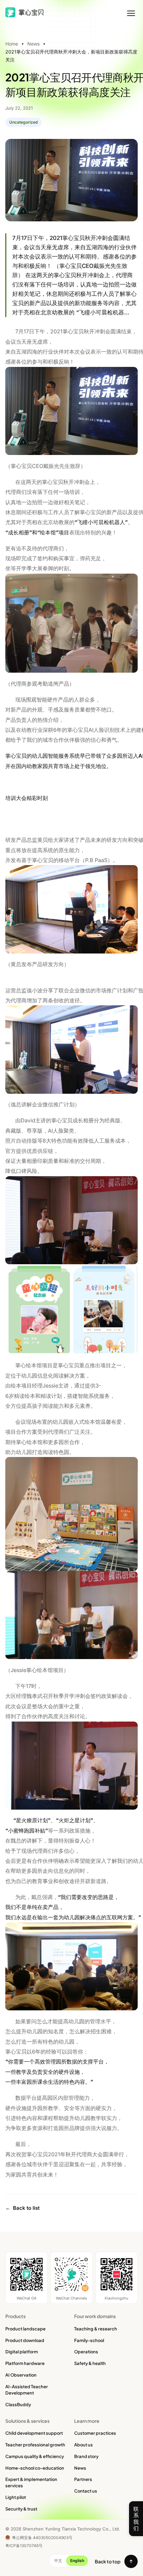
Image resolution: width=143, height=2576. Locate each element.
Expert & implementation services (31, 2482)
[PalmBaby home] (26, 12)
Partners (83, 2479)
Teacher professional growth (35, 2444)
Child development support (34, 2433)
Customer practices (95, 2433)
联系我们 (136, 2518)
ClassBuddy (18, 2404)
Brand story (86, 2456)
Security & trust (21, 2509)
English (77, 2560)
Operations (86, 2351)
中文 (58, 2560)
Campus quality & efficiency (34, 2456)
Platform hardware (25, 2363)
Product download (24, 2340)
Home (11, 44)
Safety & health (90, 2363)
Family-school (89, 2340)
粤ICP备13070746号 (24, 2545)
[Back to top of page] (131, 2561)
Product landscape (25, 2328)
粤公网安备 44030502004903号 (42, 2537)
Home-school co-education (34, 2468)
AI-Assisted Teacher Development (26, 2390)
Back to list (22, 2208)
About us (83, 2444)
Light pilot (15, 2497)
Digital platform (21, 2351)
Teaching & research (95, 2328)
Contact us (85, 2491)
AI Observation (21, 2375)
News (33, 44)
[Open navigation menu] (131, 13)
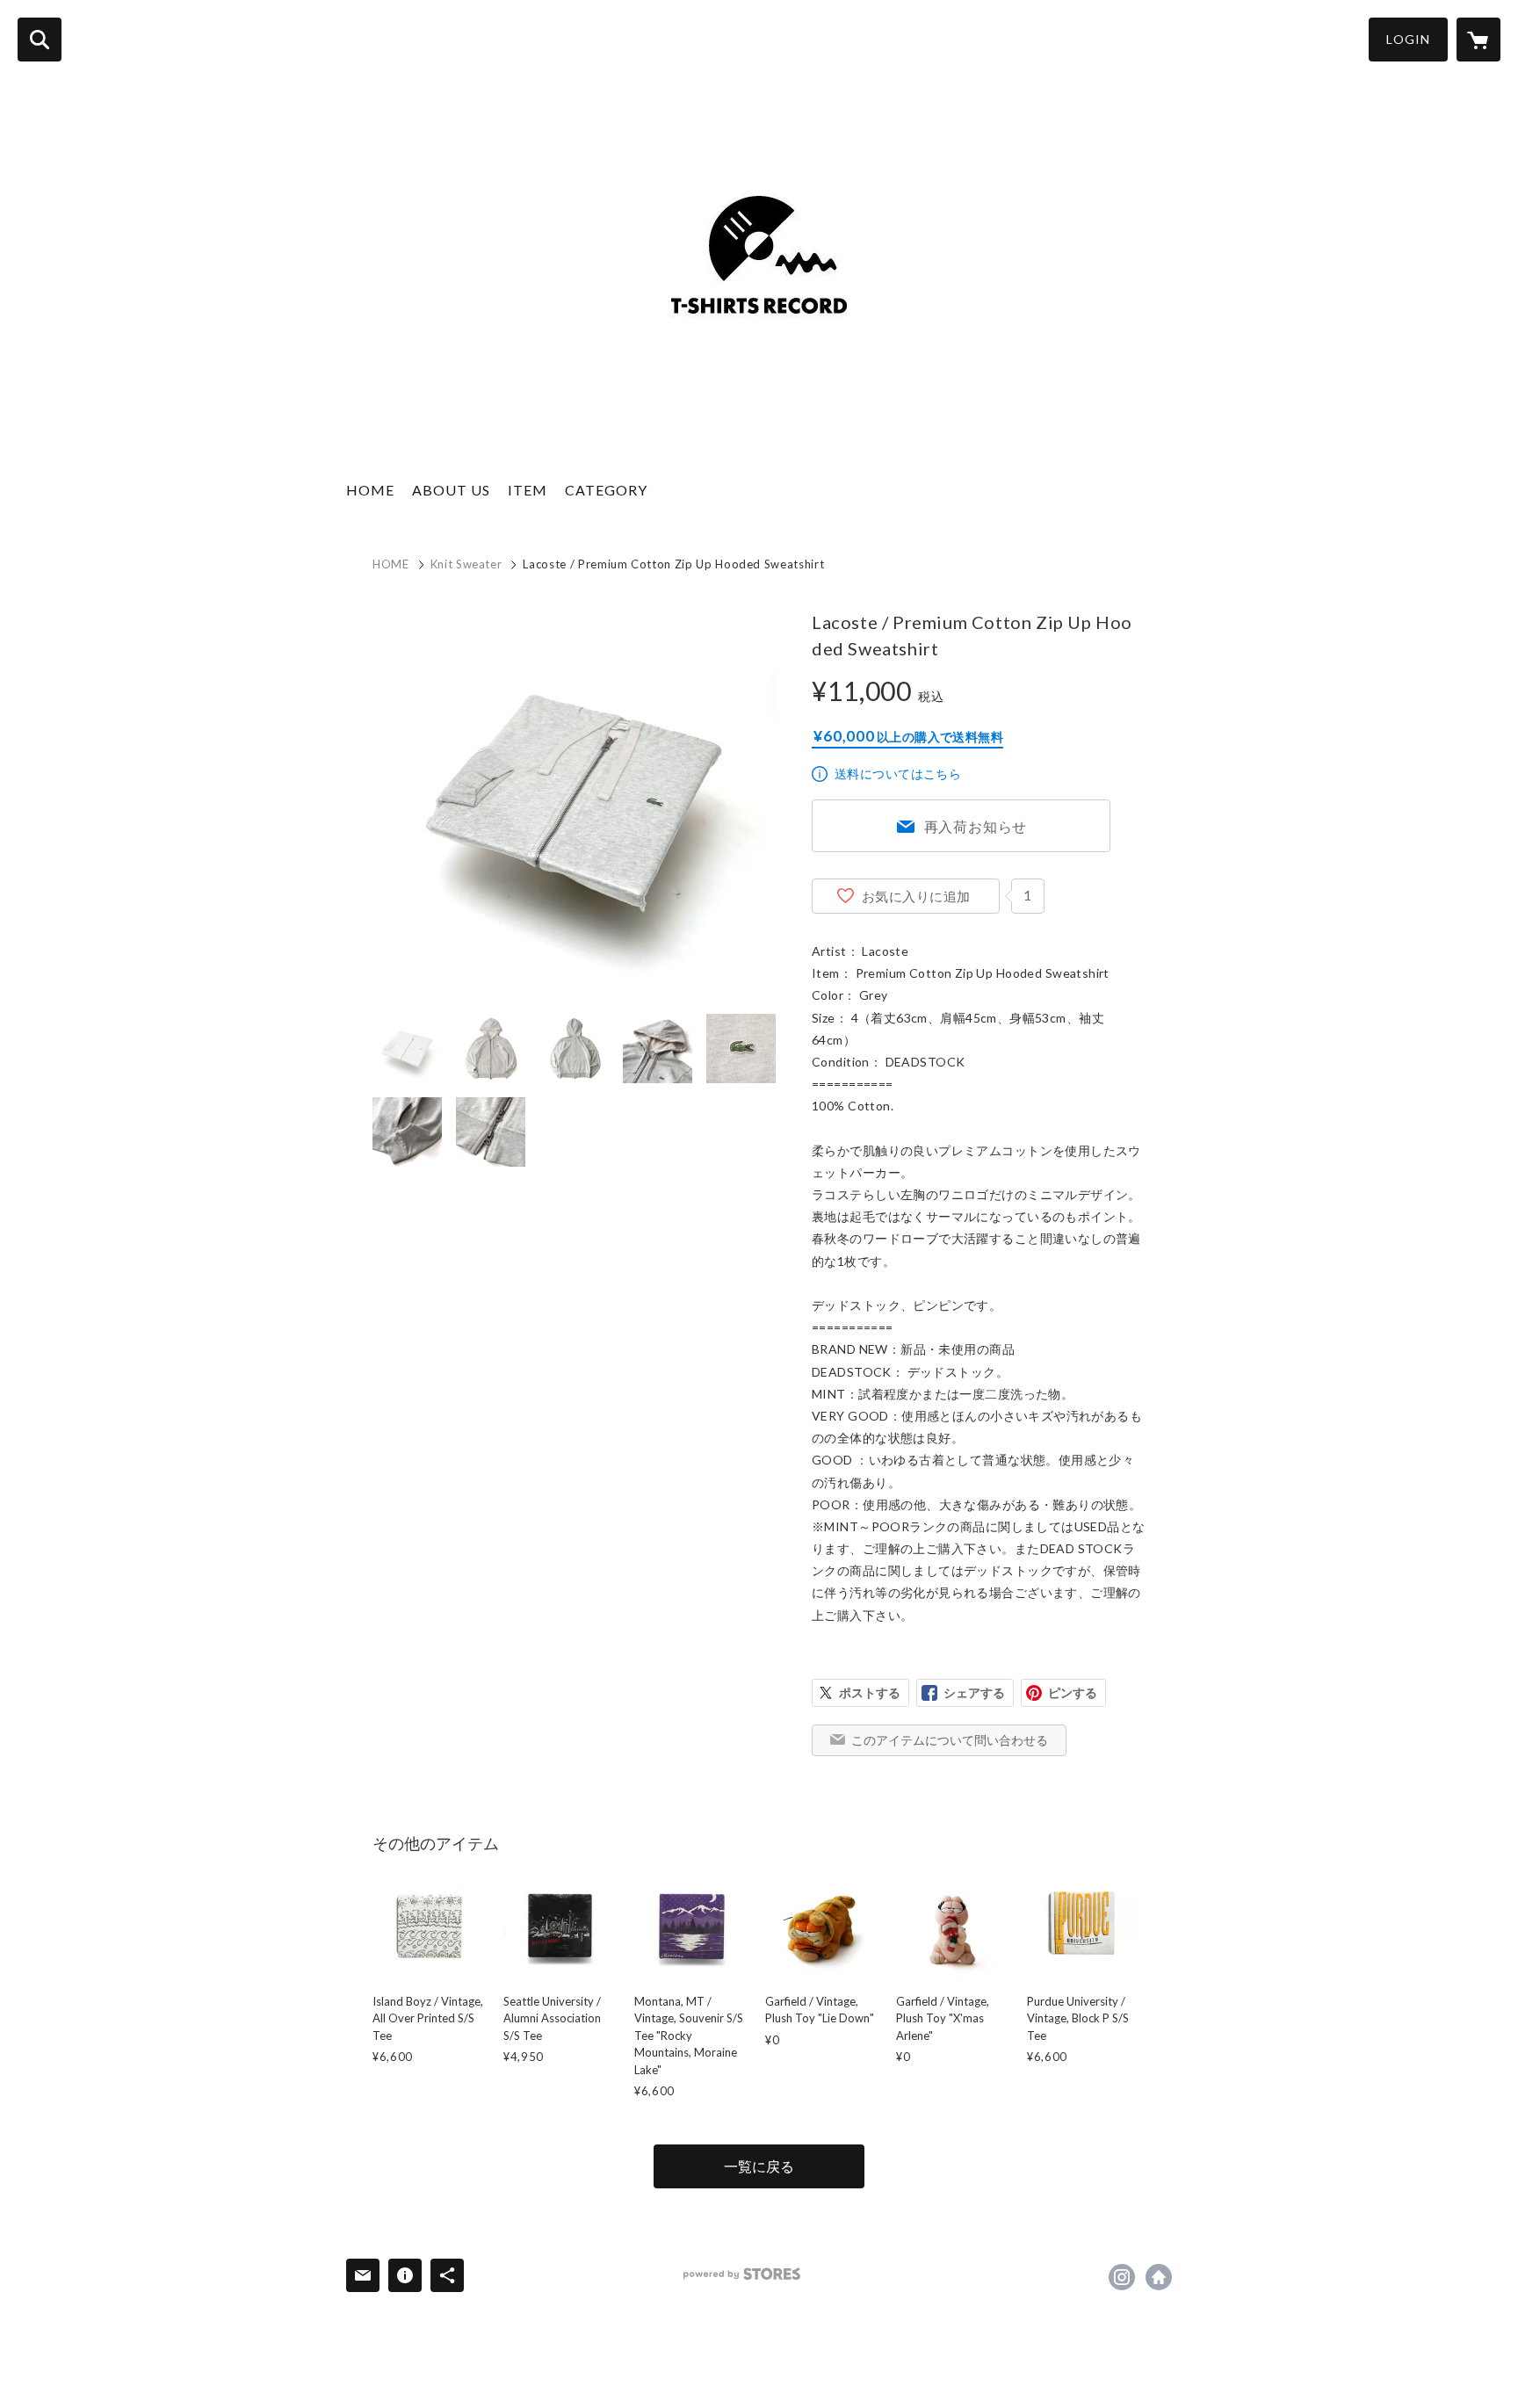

_ _ _ _ _

PROBLEM TO SOLVE:
Each line from the one containing "ClassBuddy (18, 2404)" through the last line of the data should be written out exactly. Skip the pictures, and add no other lines.

WRITTEN SOLUTION:
ClassBuddy (18, 2404)
Brand story (86, 2456)
Security & trust (21, 2509)
English (77, 2560)
Operations (86, 2351)
中文 (58, 2560)
Campus quality & efficiency (34, 2456)
Platform hardware (25, 2363)
Product download (24, 2340)
Home (11, 44)
Safety & health (90, 2363)
Family-school (89, 2340)
粤ICP备13070746号 (24, 2545)
[Back to top of page] (131, 2561)
Product landscape (25, 2328)
粤公网安备 44030502004903号 (42, 2537)
Home-school co-education (34, 2468)
AI-Assisted Teacher Development (26, 2390)
Back to list (22, 2208)
About us (83, 2444)
Light pilot (15, 2497)
Digital platform (21, 2351)
Teaching & research (95, 2328)
Contact us (85, 2491)
AI Observation (21, 2375)
News (33, 44)
[Open navigation menu] (131, 13)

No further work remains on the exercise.